• [What to do] Starting with the line that contains "You are a GUI" and going on through the line that contains "(x=154, y=528)", rewrite those lines below as a numbered list, with blank lines and pictures left out.

• [The data]
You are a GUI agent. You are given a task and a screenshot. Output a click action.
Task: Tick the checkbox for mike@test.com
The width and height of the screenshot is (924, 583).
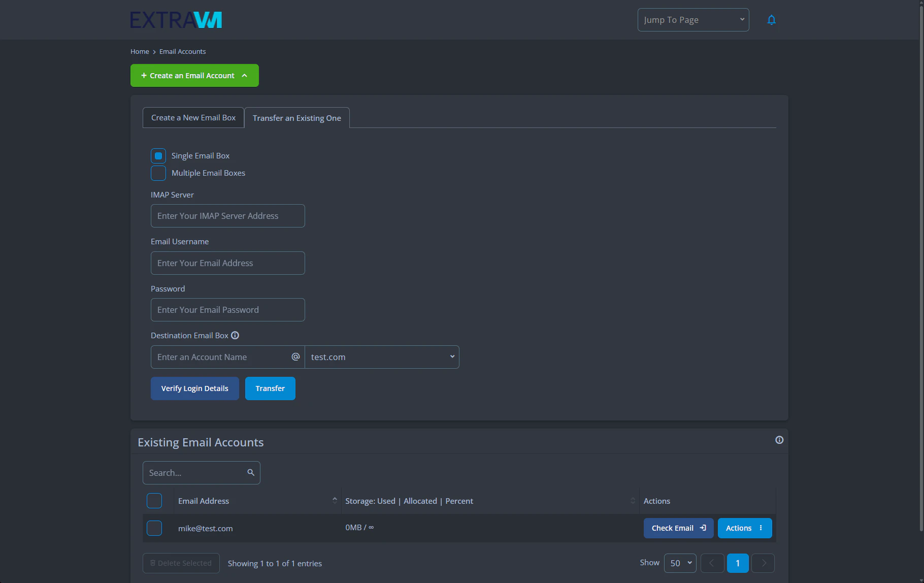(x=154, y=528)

* * *

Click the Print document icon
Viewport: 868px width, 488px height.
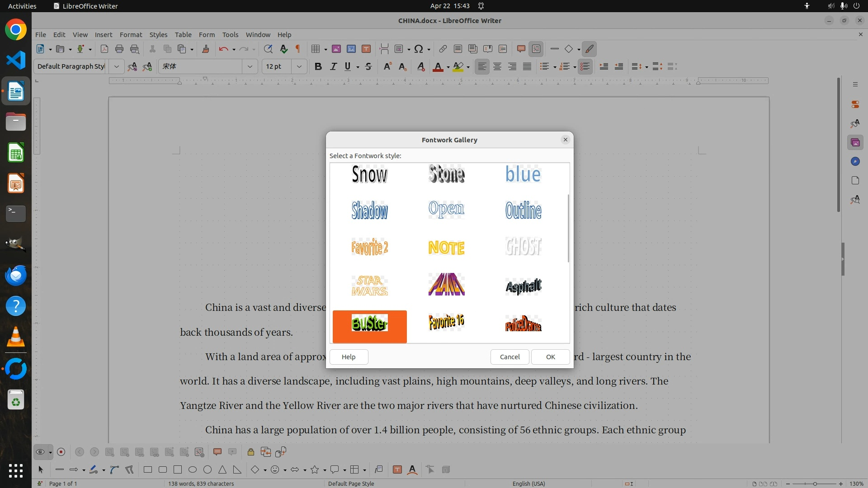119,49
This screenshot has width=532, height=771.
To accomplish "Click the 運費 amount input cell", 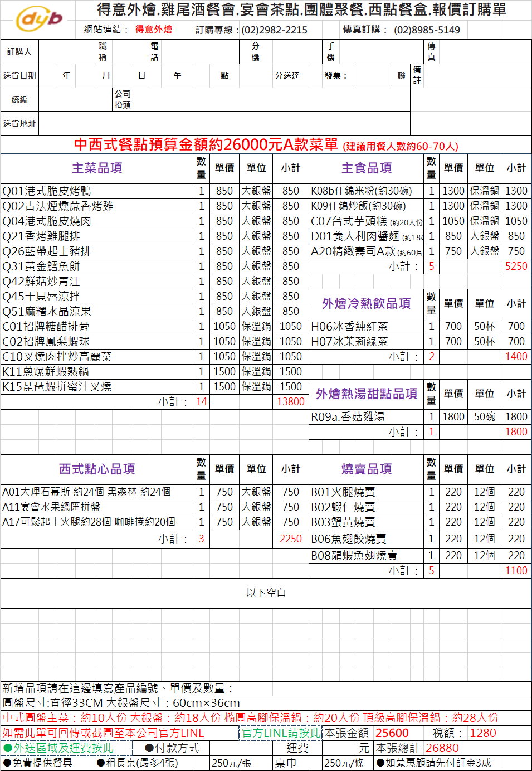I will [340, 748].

• [Answer to this exercise]
1. You are a GUI agent. You are given a task and a screenshot. Output a click action.
2. Task: Tick the checkbox for mike@test.com
3. The width and height of the screenshot is (924, 583).
4. (x=154, y=528)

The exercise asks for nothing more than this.